The people who built Facebook's feed are now building AI to predict the future, and they just raised $50 million to do it.
The Summary
- Sooth Labs, founded by ex-Meta engineers, is raising ~$50 million to build AI models that forecast geopolitical and market events
- This isn't content recommendation. It's probabilistic forecasting for businesses trying to price risk in real time.
- The founding team includes AI pioneers who built Meta's recommendation systems, now applying those architectures to predict real-world outcomes instead of clicks.
The Signal
Sooth Labs is betting that the same transformer architectures that learned to predict what video you'd watch next can learn to predict whether a country will default on its debt. The founding team spent years at Meta training models on billions of user interactions. Now they're training models on geopolitical data, market signals, satellite imagery, and anything else that might contain predictive information about future events.
The pitch is simple: businesses make billion-dollar decisions based on gut feelings about what might happen next. Will sanctions hold? Will a trade route stay open? Will a currency collapse? Right now, most companies pay analysts to read reports and make educated guesses. Sooth wants to replace that with probabilistic forecasts updated in real time.

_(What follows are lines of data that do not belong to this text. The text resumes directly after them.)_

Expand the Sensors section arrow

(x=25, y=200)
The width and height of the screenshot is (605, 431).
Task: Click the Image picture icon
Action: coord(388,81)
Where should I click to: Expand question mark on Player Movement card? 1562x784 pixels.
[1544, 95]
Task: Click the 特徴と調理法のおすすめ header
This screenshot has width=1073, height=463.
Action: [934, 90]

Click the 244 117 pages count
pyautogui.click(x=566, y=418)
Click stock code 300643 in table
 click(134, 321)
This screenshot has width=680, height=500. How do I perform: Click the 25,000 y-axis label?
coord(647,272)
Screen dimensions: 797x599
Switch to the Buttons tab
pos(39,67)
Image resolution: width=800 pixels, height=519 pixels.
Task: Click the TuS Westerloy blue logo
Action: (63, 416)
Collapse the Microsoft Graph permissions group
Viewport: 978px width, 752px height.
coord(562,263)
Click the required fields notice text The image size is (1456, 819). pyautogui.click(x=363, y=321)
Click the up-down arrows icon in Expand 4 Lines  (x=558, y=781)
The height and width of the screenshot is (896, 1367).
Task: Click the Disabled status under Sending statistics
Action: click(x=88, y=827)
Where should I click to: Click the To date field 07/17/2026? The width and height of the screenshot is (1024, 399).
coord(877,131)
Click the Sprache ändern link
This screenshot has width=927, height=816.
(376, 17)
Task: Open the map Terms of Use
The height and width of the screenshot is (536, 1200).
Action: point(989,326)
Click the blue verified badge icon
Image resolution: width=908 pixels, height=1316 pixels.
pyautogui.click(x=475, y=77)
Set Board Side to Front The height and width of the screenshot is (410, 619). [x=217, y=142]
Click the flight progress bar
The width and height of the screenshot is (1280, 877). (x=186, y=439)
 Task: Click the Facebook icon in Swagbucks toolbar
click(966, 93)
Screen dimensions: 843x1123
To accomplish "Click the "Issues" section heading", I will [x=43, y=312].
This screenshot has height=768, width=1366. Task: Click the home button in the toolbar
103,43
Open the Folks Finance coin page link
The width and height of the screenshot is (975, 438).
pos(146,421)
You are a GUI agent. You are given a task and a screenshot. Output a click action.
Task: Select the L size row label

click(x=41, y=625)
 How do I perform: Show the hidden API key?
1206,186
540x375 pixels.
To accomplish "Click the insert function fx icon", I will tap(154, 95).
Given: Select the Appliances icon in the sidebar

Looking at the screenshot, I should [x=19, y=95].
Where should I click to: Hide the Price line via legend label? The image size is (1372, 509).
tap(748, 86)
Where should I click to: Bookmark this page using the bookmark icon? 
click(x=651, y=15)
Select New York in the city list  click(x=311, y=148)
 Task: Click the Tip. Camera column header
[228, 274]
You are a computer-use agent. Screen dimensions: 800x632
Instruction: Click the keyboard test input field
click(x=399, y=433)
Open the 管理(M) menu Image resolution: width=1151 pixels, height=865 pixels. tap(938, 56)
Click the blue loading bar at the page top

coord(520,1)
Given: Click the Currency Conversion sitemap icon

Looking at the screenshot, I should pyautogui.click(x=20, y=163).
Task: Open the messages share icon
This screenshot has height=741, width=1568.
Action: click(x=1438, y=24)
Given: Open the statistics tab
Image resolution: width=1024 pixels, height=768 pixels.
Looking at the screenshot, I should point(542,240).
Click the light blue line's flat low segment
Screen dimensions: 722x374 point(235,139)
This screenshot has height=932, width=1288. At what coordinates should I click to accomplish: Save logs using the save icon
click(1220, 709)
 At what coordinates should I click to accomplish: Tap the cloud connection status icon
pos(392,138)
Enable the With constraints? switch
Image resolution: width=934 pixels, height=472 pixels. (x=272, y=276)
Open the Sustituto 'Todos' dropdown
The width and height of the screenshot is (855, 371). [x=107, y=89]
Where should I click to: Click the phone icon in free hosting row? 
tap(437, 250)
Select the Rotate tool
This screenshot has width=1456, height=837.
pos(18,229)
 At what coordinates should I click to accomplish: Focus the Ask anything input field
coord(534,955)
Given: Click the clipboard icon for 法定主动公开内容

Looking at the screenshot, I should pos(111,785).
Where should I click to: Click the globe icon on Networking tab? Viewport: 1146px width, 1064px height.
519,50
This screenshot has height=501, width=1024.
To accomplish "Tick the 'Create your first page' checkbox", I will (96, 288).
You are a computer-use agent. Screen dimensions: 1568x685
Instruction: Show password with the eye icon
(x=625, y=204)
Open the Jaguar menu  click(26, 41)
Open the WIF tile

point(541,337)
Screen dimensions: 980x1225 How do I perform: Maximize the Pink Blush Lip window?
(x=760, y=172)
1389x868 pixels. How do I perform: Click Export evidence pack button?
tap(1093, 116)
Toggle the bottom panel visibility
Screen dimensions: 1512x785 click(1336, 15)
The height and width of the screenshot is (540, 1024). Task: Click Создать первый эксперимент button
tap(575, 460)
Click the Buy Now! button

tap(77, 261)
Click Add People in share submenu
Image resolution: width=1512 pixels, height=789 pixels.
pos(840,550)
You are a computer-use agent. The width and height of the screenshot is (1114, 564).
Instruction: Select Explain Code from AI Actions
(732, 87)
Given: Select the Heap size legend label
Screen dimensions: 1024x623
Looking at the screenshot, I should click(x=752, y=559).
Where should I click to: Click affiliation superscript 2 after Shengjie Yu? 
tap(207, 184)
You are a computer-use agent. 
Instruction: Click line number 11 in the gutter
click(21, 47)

"The same architectures that learned human behavior patterns can learn event patterns in complex systems."
Here's what makes this different from existing forecasting tools:
- Training on multimodal data: not just financial time series, but news, satellite feeds, social signals, trade data
- Real-time updating: models adjust probabilities as new information arrives, not monthly reports
- Specific event targeting: "Will X happen by Y date" instead of broad trend analysis
The $50 million round suggests serious conviction from investors who've seen these architectures work at scale. Meta's recommendation systems process trillions of signals to predict individual user behavior. The bet here is that geopolitical and market events follow patterns just as learnable as human clicking patterns, just with different training data.
The Implication
If this works, it changes how companies price risk and make strategic bets. Insurance, logistics, finance, any business exposed to geopolitical volatility suddenly has a new tool that updates faster than human analysts can read. The models won't replace judgment, but they'll make it harder to ignore probabilities when your AI is screaming "30% chance of disruption in the next 60 days."
Watch for early customers in reinsurance and commodities trading. Those are industries already comfortable buying predictions and have clear ways to validate accuracy. If Sooth's models beat human forecasters consistently, expect every Fortune 500 risk team to have a subscription by 2027.